Health & Environment

Is A Pumpkin A Fruit Or A Vegetable?

A Texas A&M AgriLife Extension Service expert explains how to tell the difference.
By Laura Muntean, Texas A&M AgriLife Marketing and Communications October 23, 2024

Hands holding two small pumpkins with larger pumpkins underneath
Pumpkins are often referred to as a vegetable but are actually a fruit.

Laura McKenzie/Texas A&M AgriLife Marketing and Communications

 

Inquiring minds might want to know, is the orange orb popular for Halloween and fall decorations a fruit or vegetable? The answer may surprise you. A pumpkin is, in fact, a fruit.

According to expert Dr. Joe Masabni, Texas A&M AgriLife Extension Service vegetable specialist in the Texas A&M Department of Horticultural Sciences said scientifically speaking, pumpkins are a fruit because anything that starts from a single flower is classified botanically as a “simple fruit.”

Do You Consider A Pumpkin A Fruit Or A Vegetable?

Usually, fruits and vegetables have been named according to how they are consumed.
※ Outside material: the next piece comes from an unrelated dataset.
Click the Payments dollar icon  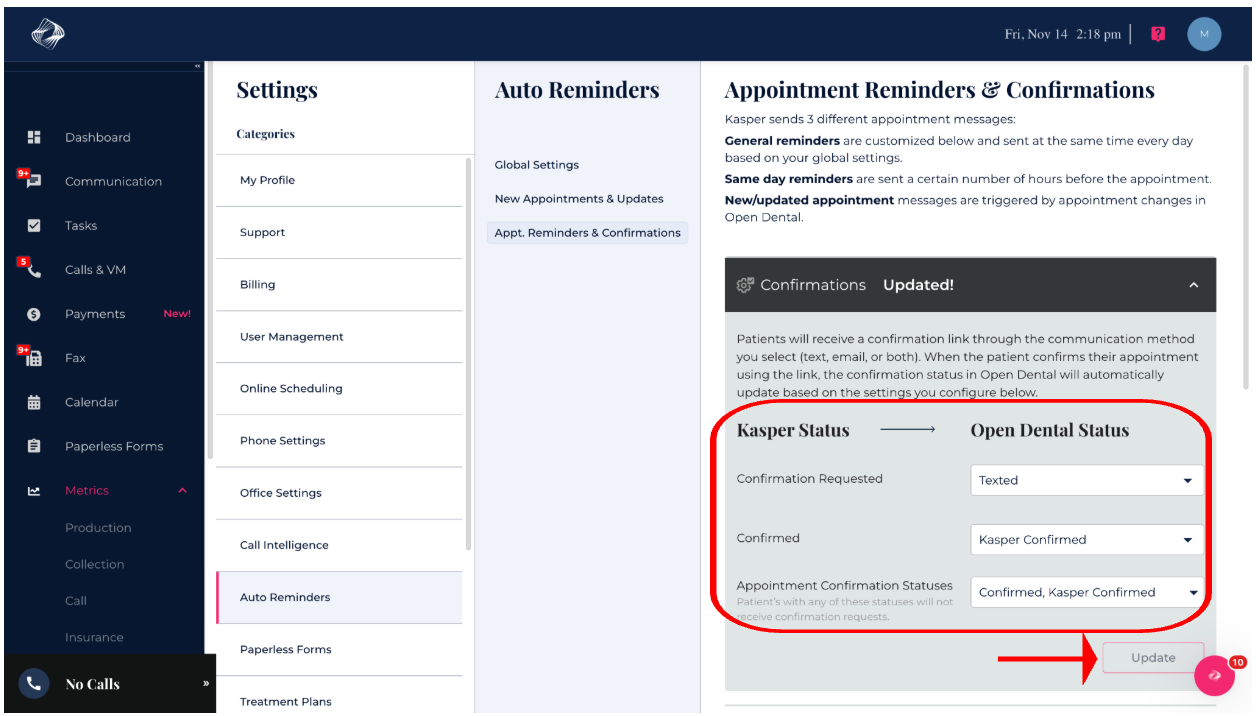point(34,314)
How people eat them versus how people see them is often different.

“We see them as to whether we eat them as a dessert, salad or as part of a meal,” Masabni said.

Consider a cucumber or tomato. People don’t typically eat them as desserts, he said. They eat them in a salad or cooked in a meal, so they are associated with vegetables, even though they are really fruit.

“The pumpkin is a tricky one though,” he said, “because some people make soups or stews from pumpkins, which is a meal, while others make pies, which is a dessert. So that can lead to confusion.”

A close up of an orange pumpkin with a pile of white and orange pumpkins in the background.
A flower requiring pollination to grow into a fruit is what makes a fruit a fruit, rather than a vegetable.

Laura McKenzie/Texas A&M AgriLife Marketing and Communications

What Is The Difference Between A Fruit And A Vegetable?

The difference between a fruit and a vegetable is established in how they grow.

“All plants start from seedlings,” Masabni said. “Let’s take the example of lettuce as a vegetable. It makes more and more leaves, and then you harvest it and eat those leaves. If you let it go even longer, it will eventually make a flower stalk and make seeds for next year’s crop.”

A pumpkin starts the same; however, their flowers become the pumpkin we eat.

“A pumpkin starts with a small plant and a few leaves, and as the leaves grow and more branches develop, flowers will start to bloom on the plant,” he said. “Those flowers then need to be pollinated by bees or other pollinators. Once that flower is pollinated, it develops into a fruit that we consume. So ultimately, fruit relies on pollination of the flower to become the thing we eat.”

What Other ‘Vegetables’ Are Actually Fruits?

Although we may classify fruits and vegetables based on their sweet and savory tendencies or where they go in our meals, many types of produce we think of as vegetables are actually fruits, simply because they come from a flower.

Cucumbers, olives, tomatoes, eggplants, avocadoes, corn, zucchini, okra, string beans, peppers and, of course, pumpkins are all technically fruit.

Now that the debate is settled scientifically, the biggest decision is how to consume your fruits and vegetables and do you change the association according to what is on your plate?

“The fruit and vegetable debate is a fun one that hangs on the technical horticulturist/scientific view of these plants that we consume,” Masabni said. “At the end of the day, we want to inform people, but we also want them to enjoy these plants as gardeners and at the dinner table.”